SET EXERCISE:
Rewrite the lines starting at the one containing "Bookmark the 49 m tweet" and ending at the one containing "Action: pyautogui.click(x=105, y=337)" as a numbered list, leaving out any blank lines.

*-*-*

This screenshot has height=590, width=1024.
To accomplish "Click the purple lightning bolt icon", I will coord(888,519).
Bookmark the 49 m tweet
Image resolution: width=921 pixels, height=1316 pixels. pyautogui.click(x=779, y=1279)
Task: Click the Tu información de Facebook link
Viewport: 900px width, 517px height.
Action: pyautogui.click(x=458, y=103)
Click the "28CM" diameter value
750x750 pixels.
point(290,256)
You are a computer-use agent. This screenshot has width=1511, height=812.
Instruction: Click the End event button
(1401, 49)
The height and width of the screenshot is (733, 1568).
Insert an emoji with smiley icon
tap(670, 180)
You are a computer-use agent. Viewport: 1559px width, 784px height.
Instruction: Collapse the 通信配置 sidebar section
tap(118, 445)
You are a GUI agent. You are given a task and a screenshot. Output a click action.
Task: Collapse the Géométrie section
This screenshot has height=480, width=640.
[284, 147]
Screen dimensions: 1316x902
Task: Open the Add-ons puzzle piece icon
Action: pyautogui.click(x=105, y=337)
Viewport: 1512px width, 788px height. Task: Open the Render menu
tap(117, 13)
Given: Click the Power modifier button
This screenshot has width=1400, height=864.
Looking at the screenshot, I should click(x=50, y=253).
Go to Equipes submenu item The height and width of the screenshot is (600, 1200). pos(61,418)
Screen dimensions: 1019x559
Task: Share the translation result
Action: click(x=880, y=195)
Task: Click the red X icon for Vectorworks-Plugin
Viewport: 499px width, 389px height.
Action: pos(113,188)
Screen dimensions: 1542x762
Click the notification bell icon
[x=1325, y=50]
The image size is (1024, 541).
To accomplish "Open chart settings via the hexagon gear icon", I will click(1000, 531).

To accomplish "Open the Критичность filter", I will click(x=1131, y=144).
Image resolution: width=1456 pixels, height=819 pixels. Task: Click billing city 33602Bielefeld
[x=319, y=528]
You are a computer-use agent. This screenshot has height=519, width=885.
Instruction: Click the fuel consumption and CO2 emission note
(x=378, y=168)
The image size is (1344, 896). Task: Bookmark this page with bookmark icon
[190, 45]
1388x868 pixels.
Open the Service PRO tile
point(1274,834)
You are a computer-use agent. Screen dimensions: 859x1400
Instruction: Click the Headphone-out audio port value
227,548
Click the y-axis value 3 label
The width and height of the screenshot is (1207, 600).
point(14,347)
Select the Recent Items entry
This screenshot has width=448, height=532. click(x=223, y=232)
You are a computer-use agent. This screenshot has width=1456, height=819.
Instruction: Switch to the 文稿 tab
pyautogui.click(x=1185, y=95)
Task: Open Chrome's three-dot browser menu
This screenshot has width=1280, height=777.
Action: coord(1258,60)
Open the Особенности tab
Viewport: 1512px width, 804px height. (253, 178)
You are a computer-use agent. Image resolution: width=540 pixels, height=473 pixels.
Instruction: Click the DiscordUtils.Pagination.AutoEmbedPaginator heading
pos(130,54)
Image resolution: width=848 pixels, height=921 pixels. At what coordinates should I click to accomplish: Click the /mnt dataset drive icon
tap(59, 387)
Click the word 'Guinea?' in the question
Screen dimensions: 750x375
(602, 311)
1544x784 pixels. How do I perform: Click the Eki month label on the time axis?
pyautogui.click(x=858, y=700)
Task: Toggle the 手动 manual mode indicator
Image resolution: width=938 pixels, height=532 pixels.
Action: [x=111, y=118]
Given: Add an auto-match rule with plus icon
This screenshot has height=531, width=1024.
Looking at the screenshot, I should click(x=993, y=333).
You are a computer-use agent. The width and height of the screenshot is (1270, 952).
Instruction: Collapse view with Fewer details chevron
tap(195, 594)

*-*-*

RESULT BELOW:
1. Bookmark the 49 m tweet
2. Image resolution: width=921 pixels, height=1316 pixels. pyautogui.click(x=779, y=1279)
3. Task: Click the Tu información de Facebook link
4. Viewport: 900px width, 517px height.
5. Action: pyautogui.click(x=458, y=103)
6. Click the "28CM" diameter value
7. 750x750 pixels.
8. point(290,256)
9. You are a computer-use agent. This screenshot has width=1511, height=812.
10. Instruction: Click the End event button
11. (1401, 49)
12. The height and width of the screenshot is (733, 1568).
13. Insert an emoji with smiley icon
14. tap(670, 180)
15. You are a computer-use agent. Viewport: 1559px width, 784px height.
16. Instruction: Collapse the 通信配置 sidebar section
17. tap(118, 445)
18. You are a GUI agent. You are given a task and a screenshot. Output a click action.
19. Task: Collapse the Géométrie section
20. This screenshot has height=480, width=640.
21. [284, 147]
22. Screen dimensions: 1316x902
23. Task: Open the Add-ons puzzle piece icon
24. Action: pyautogui.click(x=105, y=337)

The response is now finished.